╭─ Information shown
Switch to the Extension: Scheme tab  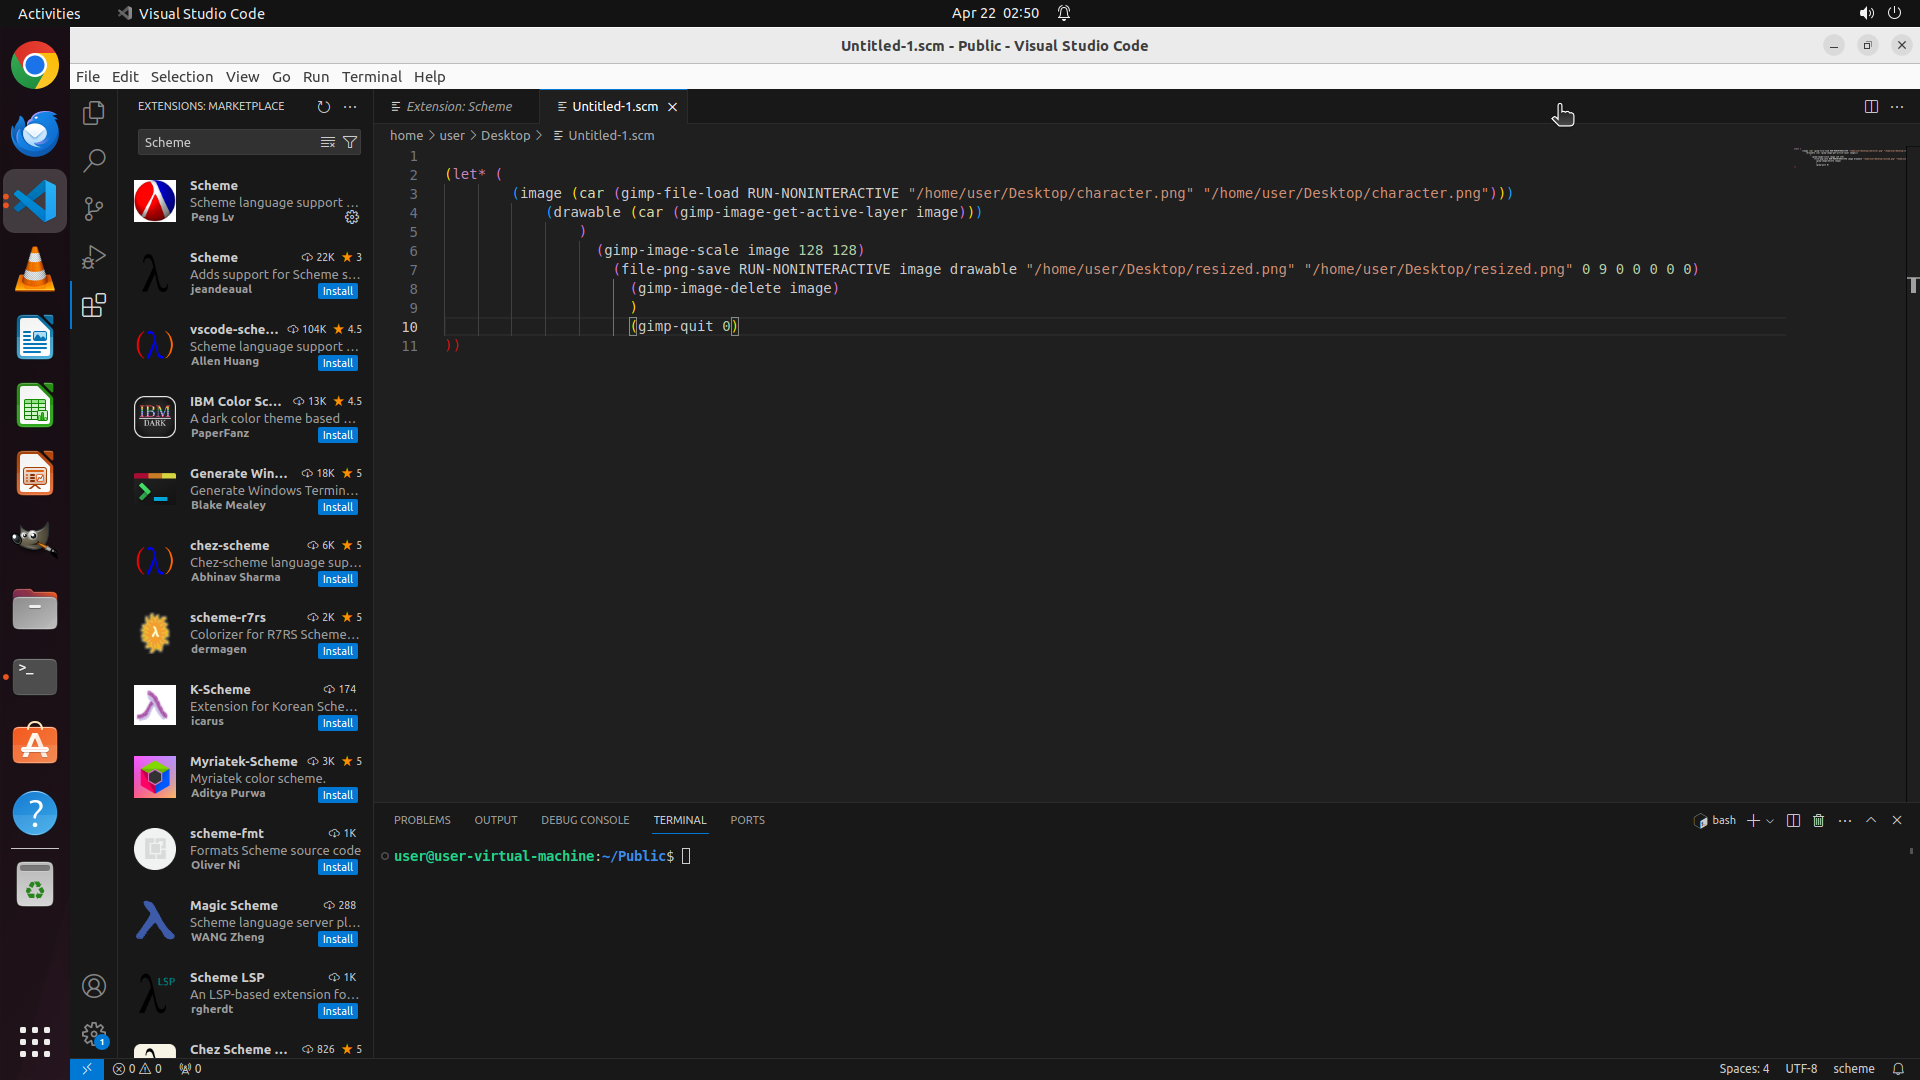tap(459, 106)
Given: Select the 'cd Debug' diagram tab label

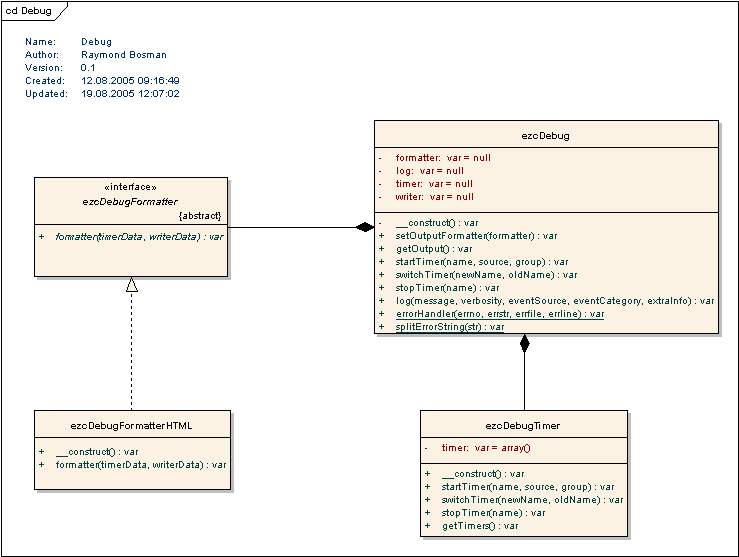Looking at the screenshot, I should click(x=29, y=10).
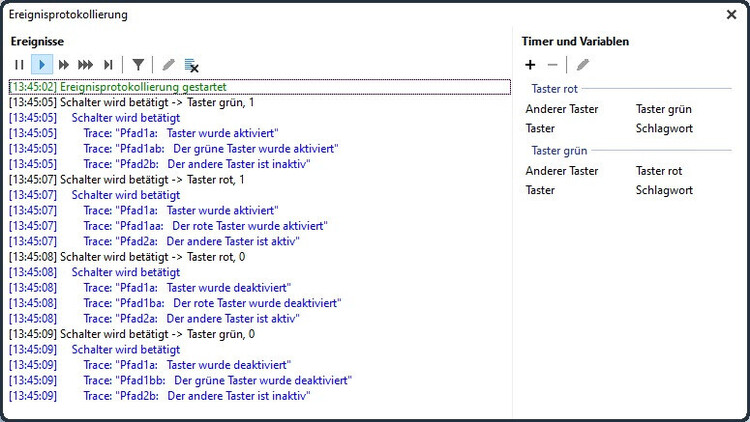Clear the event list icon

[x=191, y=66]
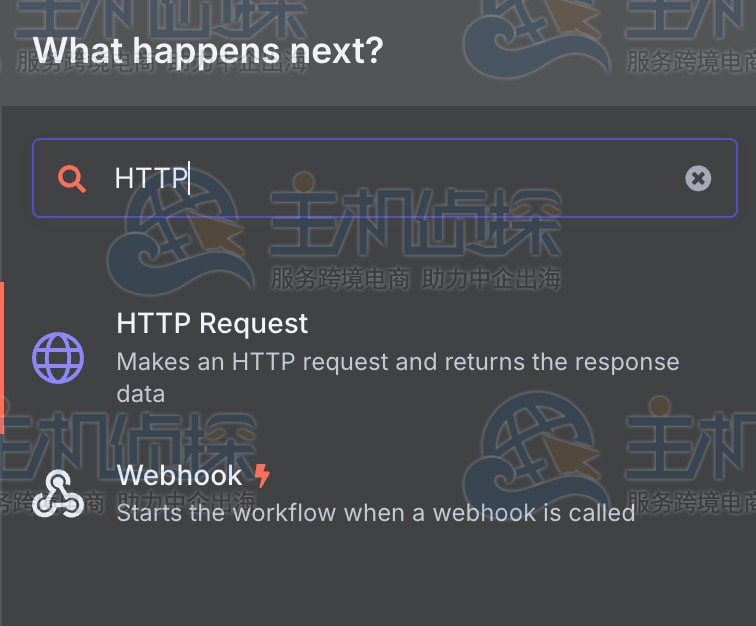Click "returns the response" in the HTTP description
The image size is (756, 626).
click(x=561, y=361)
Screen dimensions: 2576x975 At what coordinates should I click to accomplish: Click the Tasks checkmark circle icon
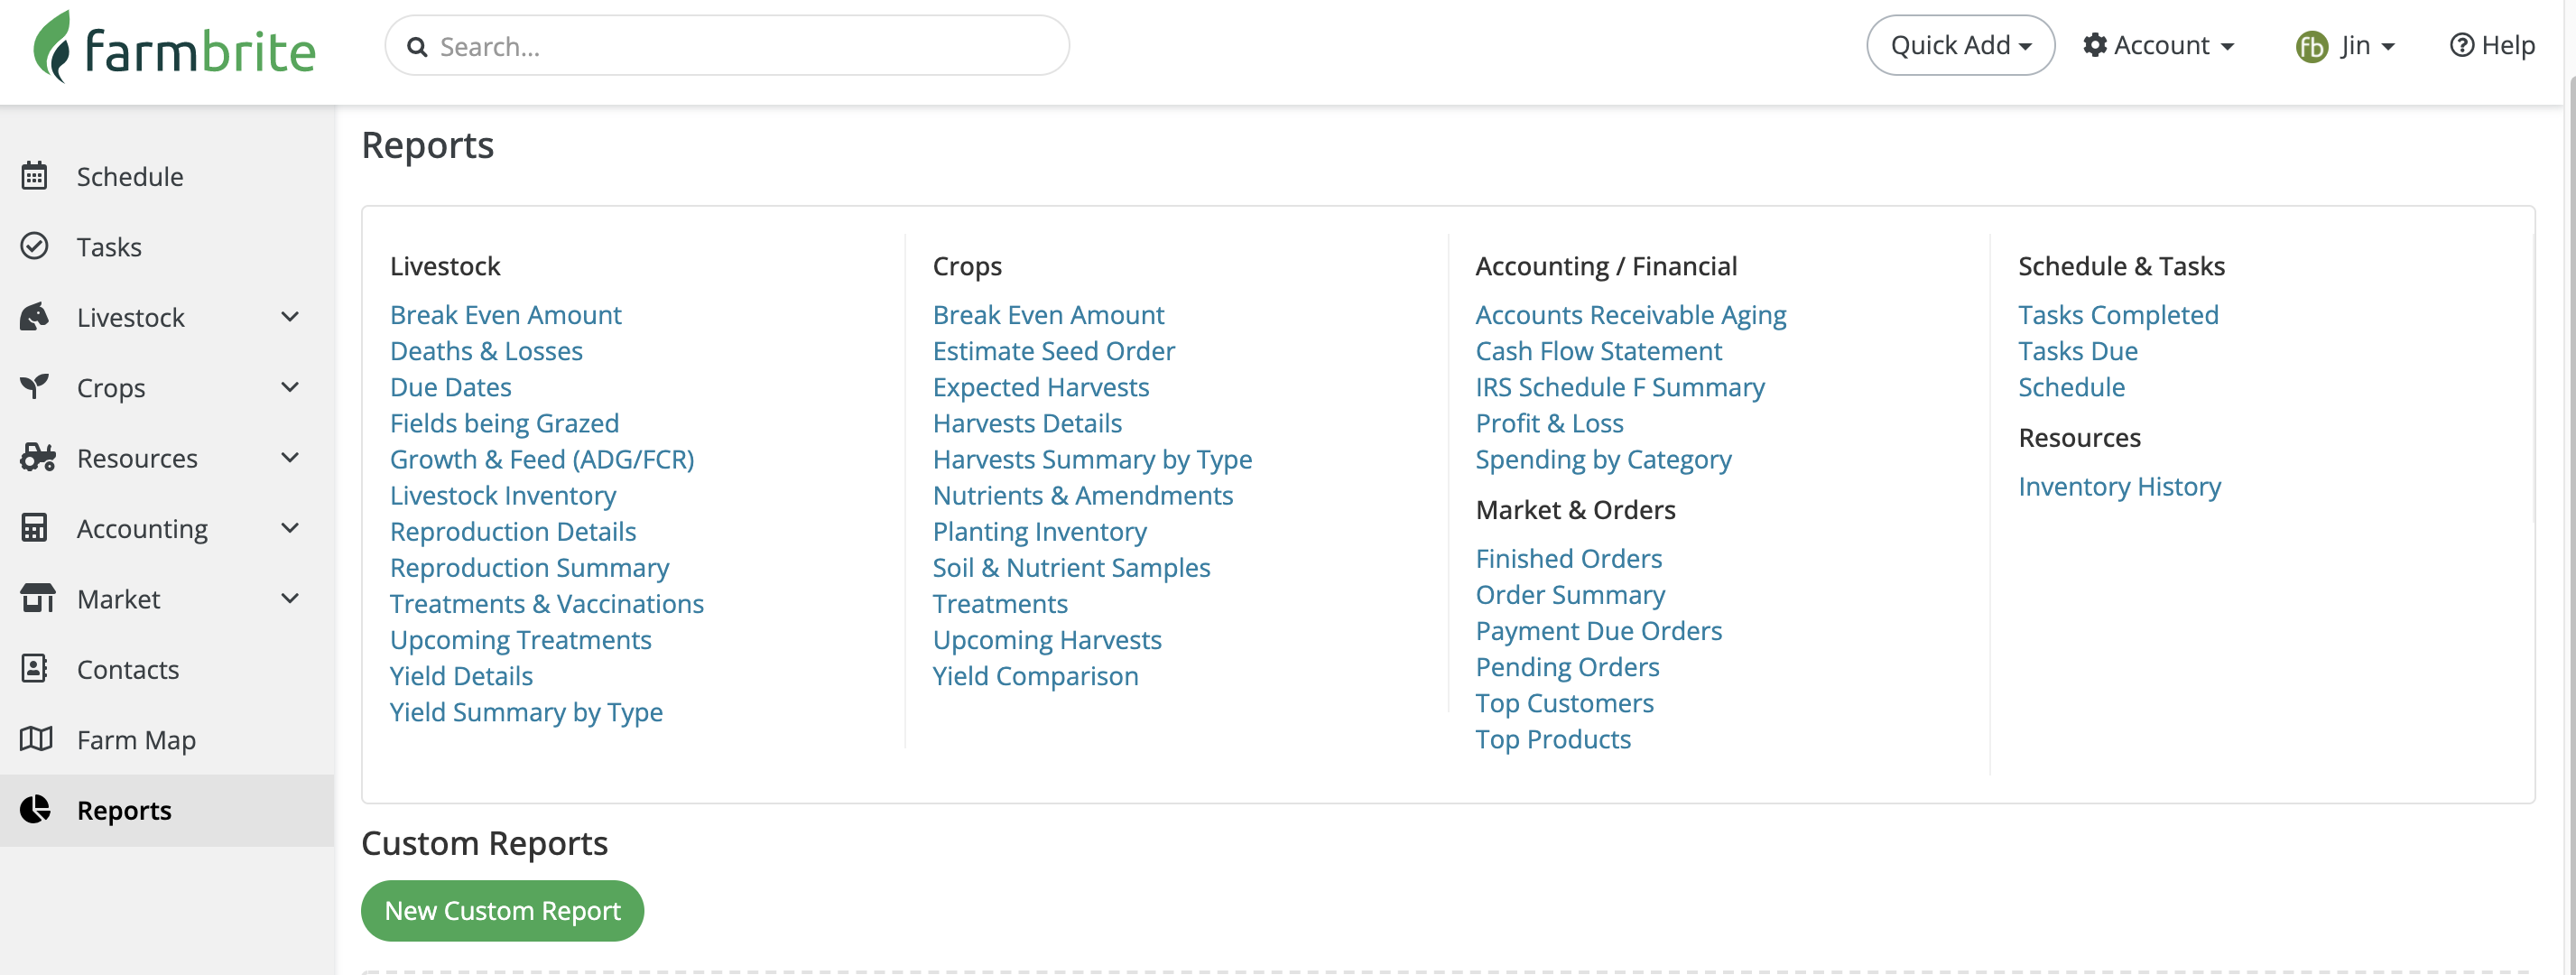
╰─
Task to carry out. Output the lines as a JSON list of strings, one string per line and no blank lines. Start at the line containing "Given: Select the", end with the last line of the items, and leave out the pictures.

Full answer.
[
  "Given: Select the 'cd Debug' diagram tab label",
  "Looking at the screenshot, I should click(x=29, y=10).",
  "Clear the event list icon",
  "[x=191, y=66]",
  "Click \"returns the response\" in the HTTP description",
  "The image size is (756, 626).",
  "click(x=561, y=361)",
  "Screen dimensions: 2576x975 At what coordinates should I click to accomplish: Click the Tasks checkmark circle icon"
]